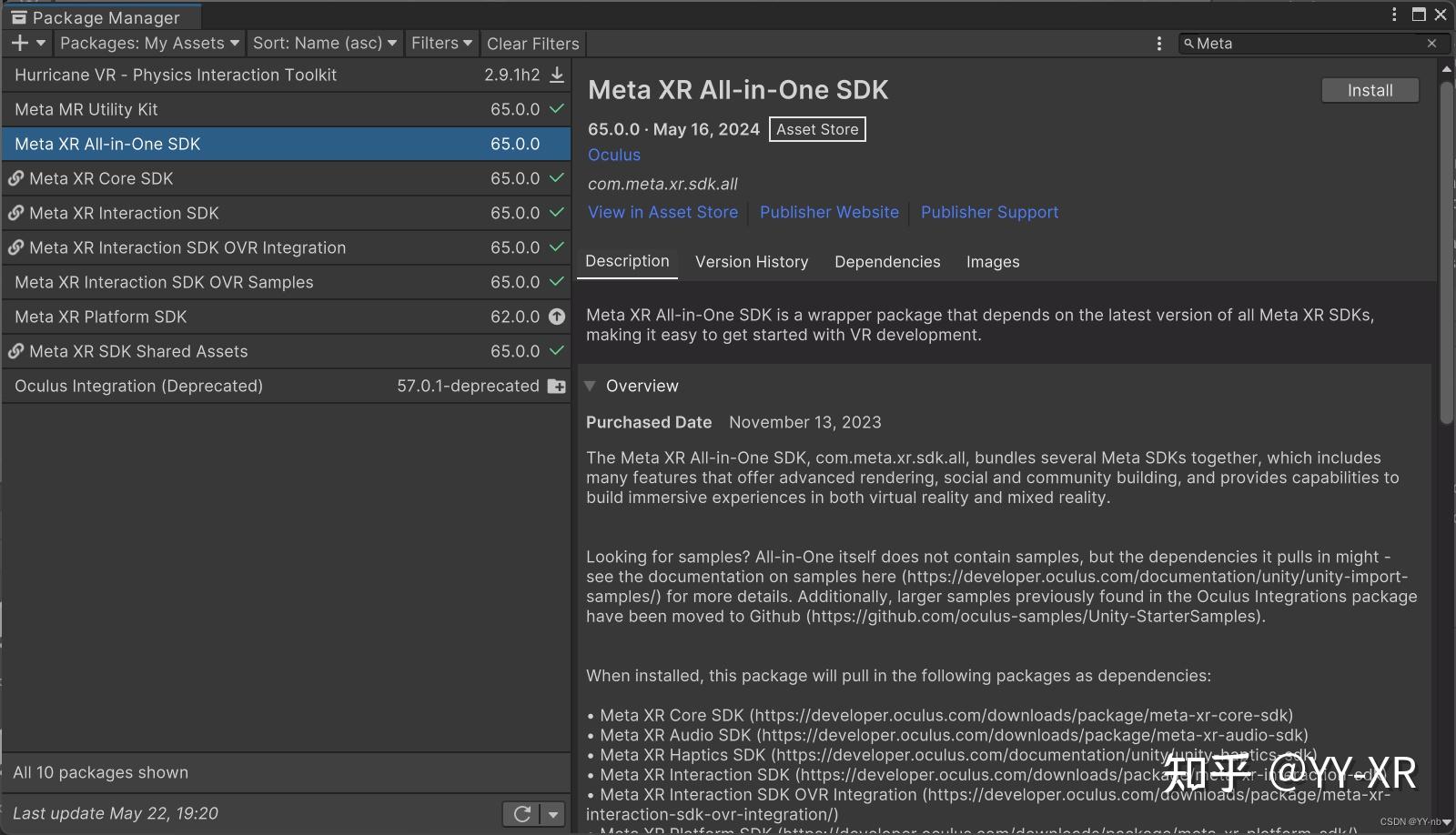This screenshot has height=835, width=1456.
Task: Open the Sort: Name (asc) dropdown
Action: (324, 43)
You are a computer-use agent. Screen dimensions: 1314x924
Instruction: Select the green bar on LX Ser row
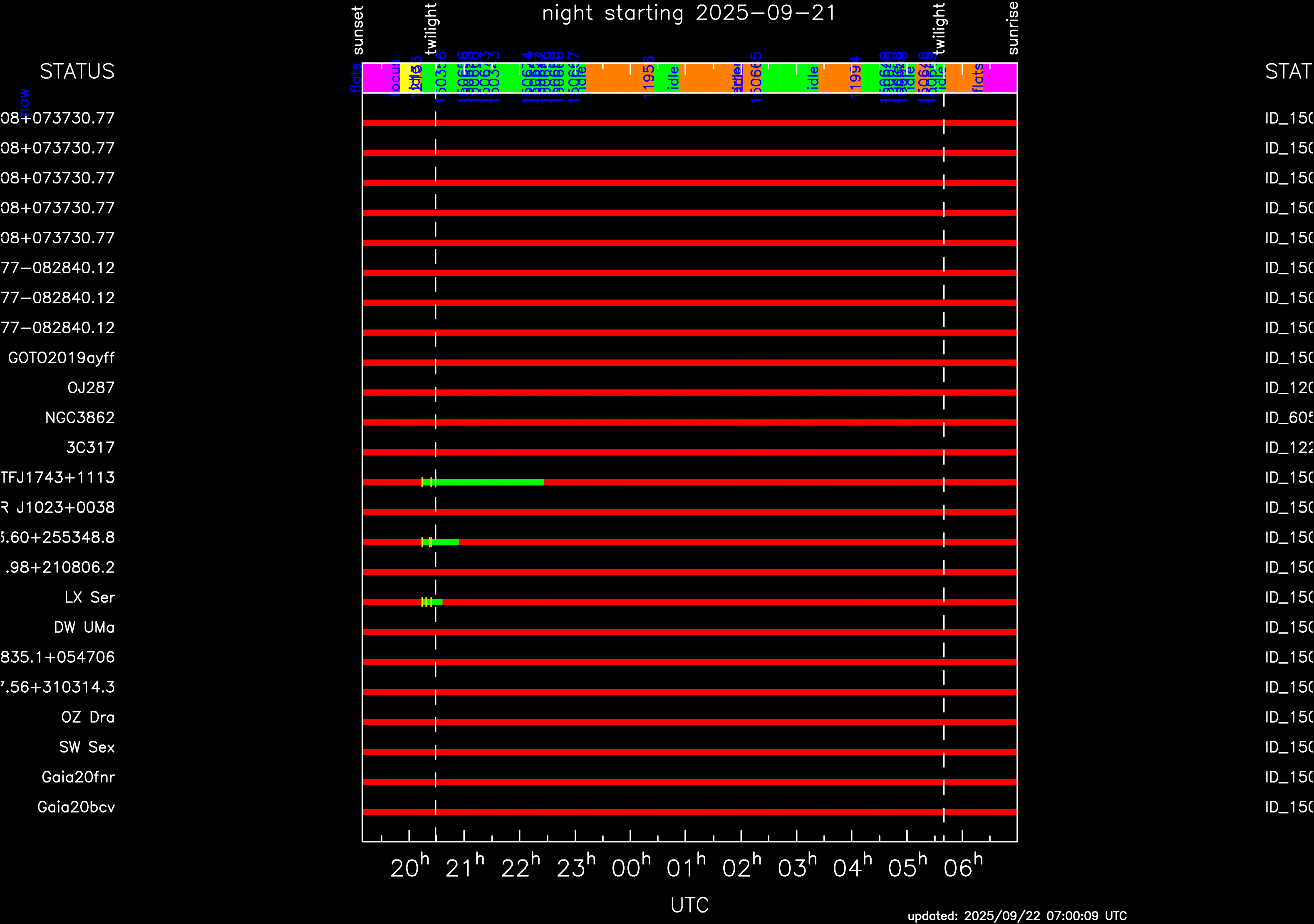(437, 602)
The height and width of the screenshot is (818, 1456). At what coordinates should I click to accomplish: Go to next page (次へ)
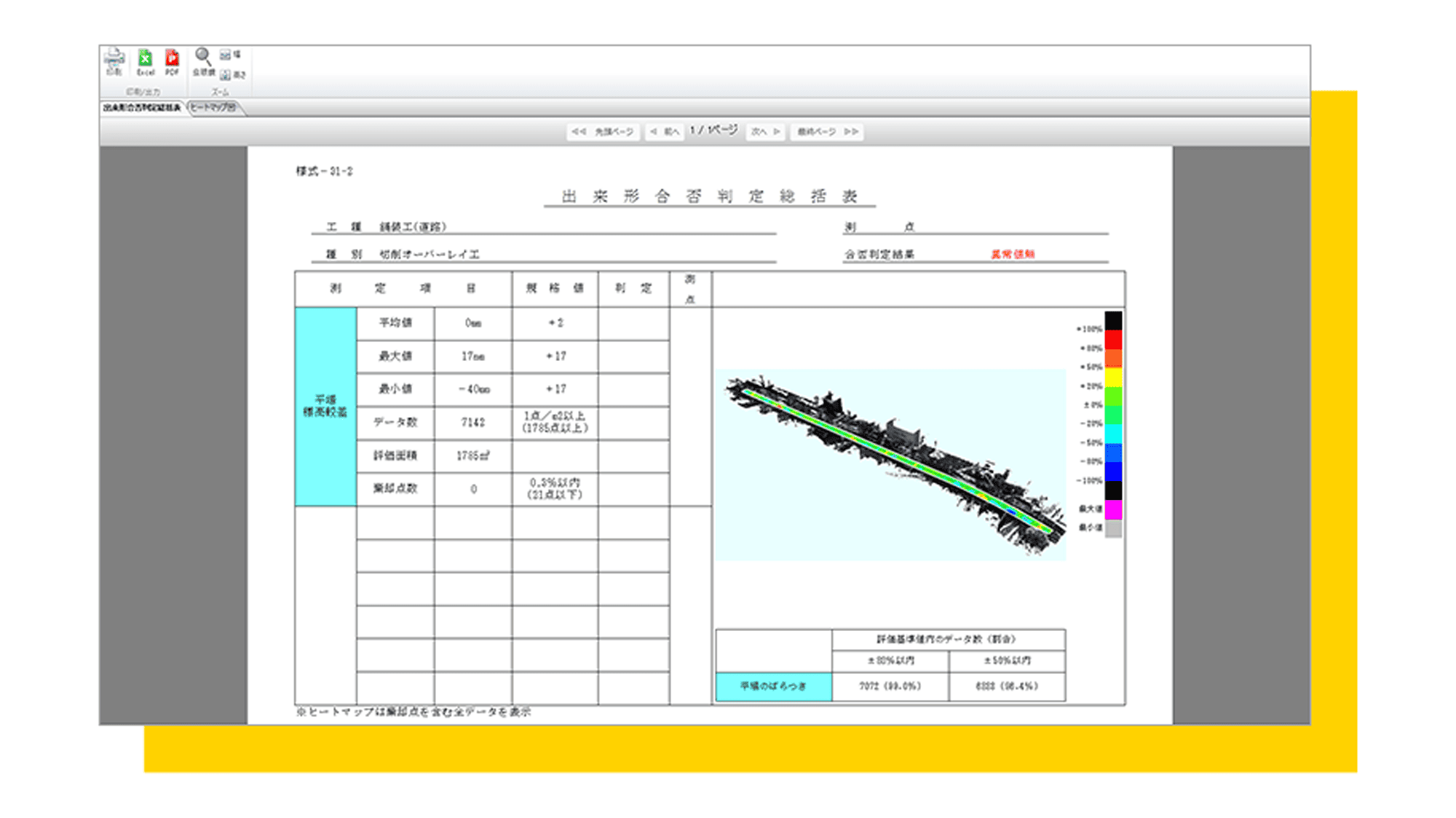click(x=765, y=132)
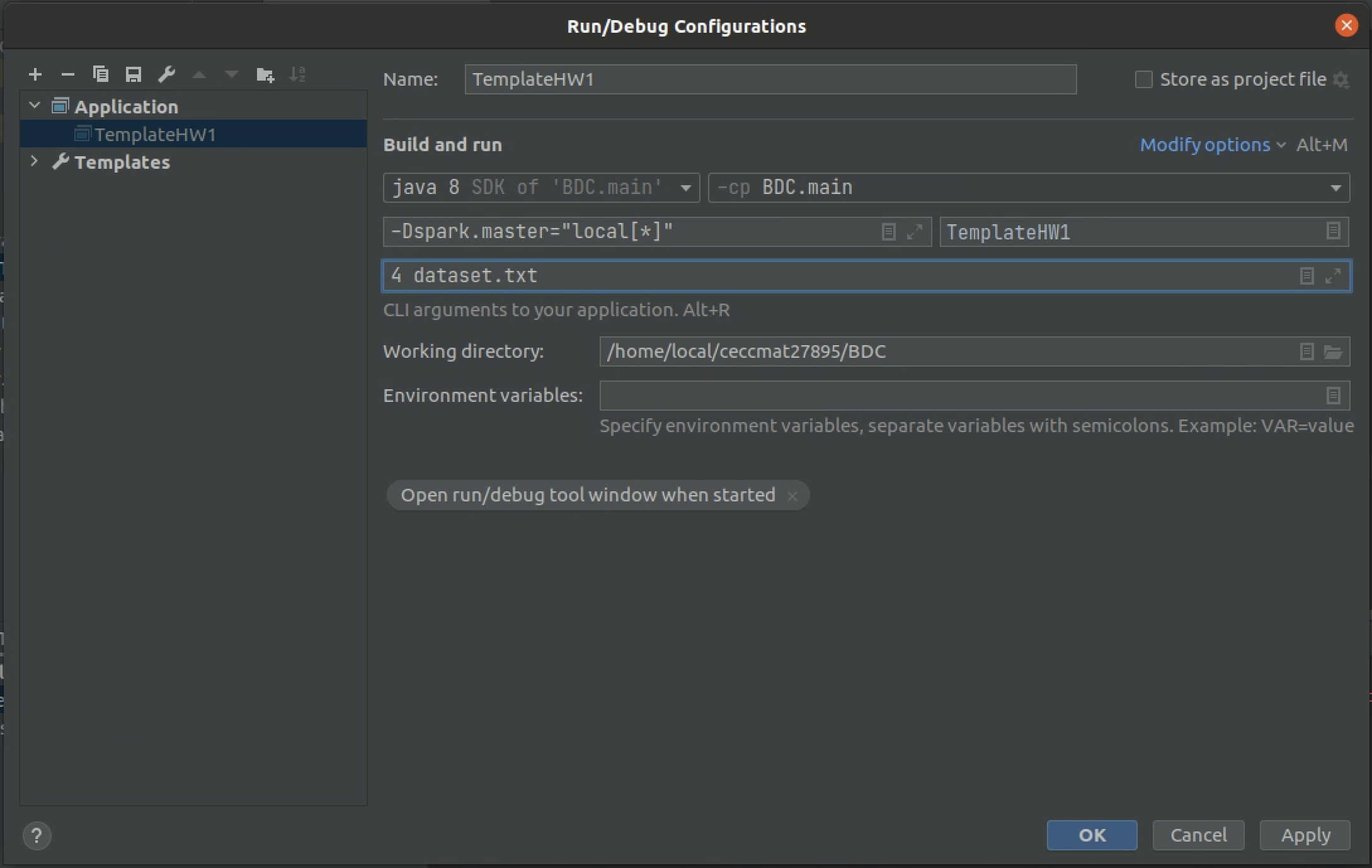Click inside the Name input field

point(770,79)
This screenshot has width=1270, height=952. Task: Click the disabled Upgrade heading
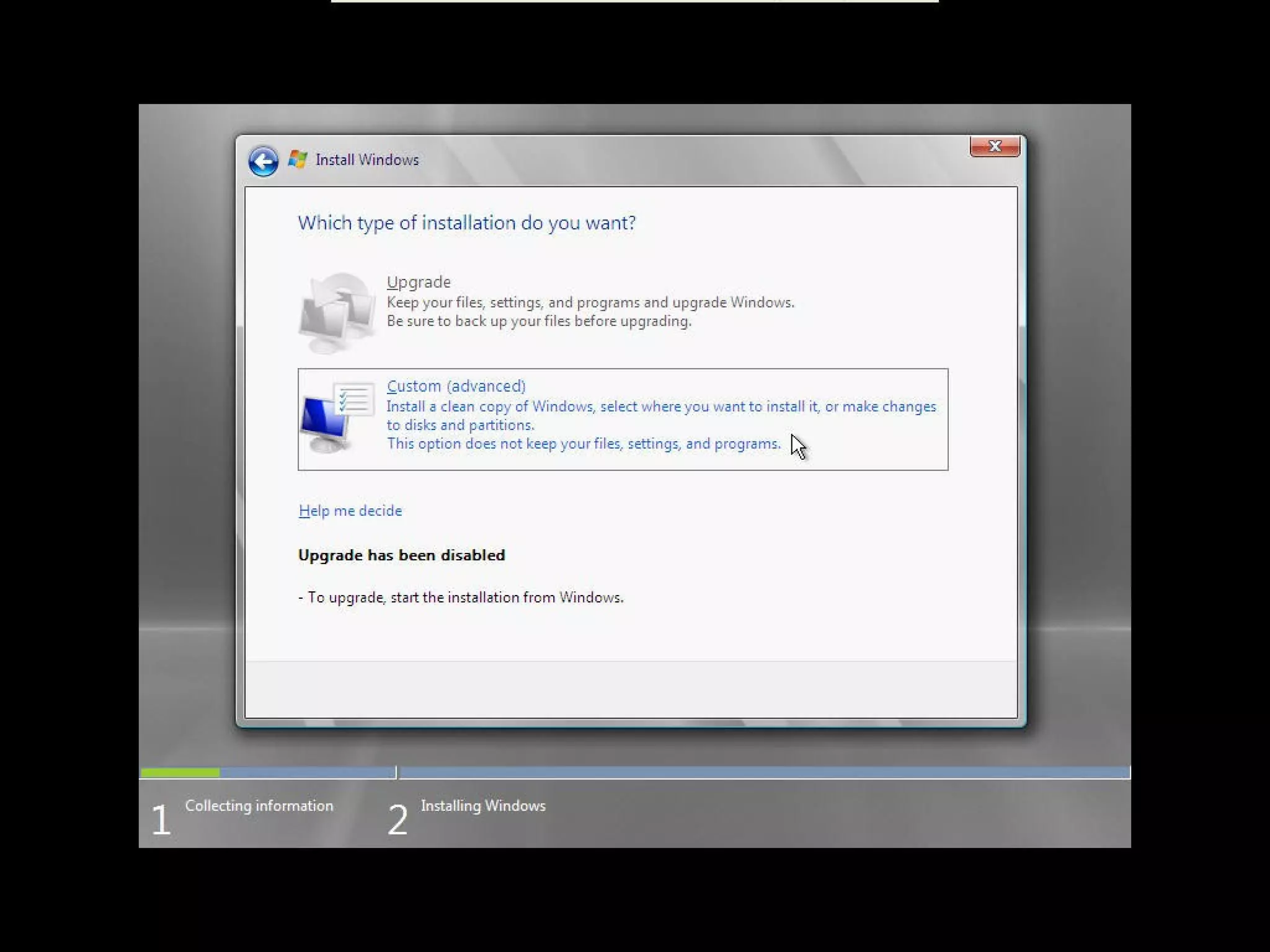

---

__GOAL OF THE EXERCISE__:
Leave the pictures out and copy exactly the lines from the one that holds "The height and" through the last line of the material.

__SOLUTION TO THIS PROBLEM__:
The height and width of the screenshot is (818, 1456). At what coordinates should I click to accomplish: Go to next page (次へ)
click(x=765, y=132)
Click inside the Name input field

point(770,79)
This screenshot has width=1270, height=952. Task: Click the disabled Upgrade heading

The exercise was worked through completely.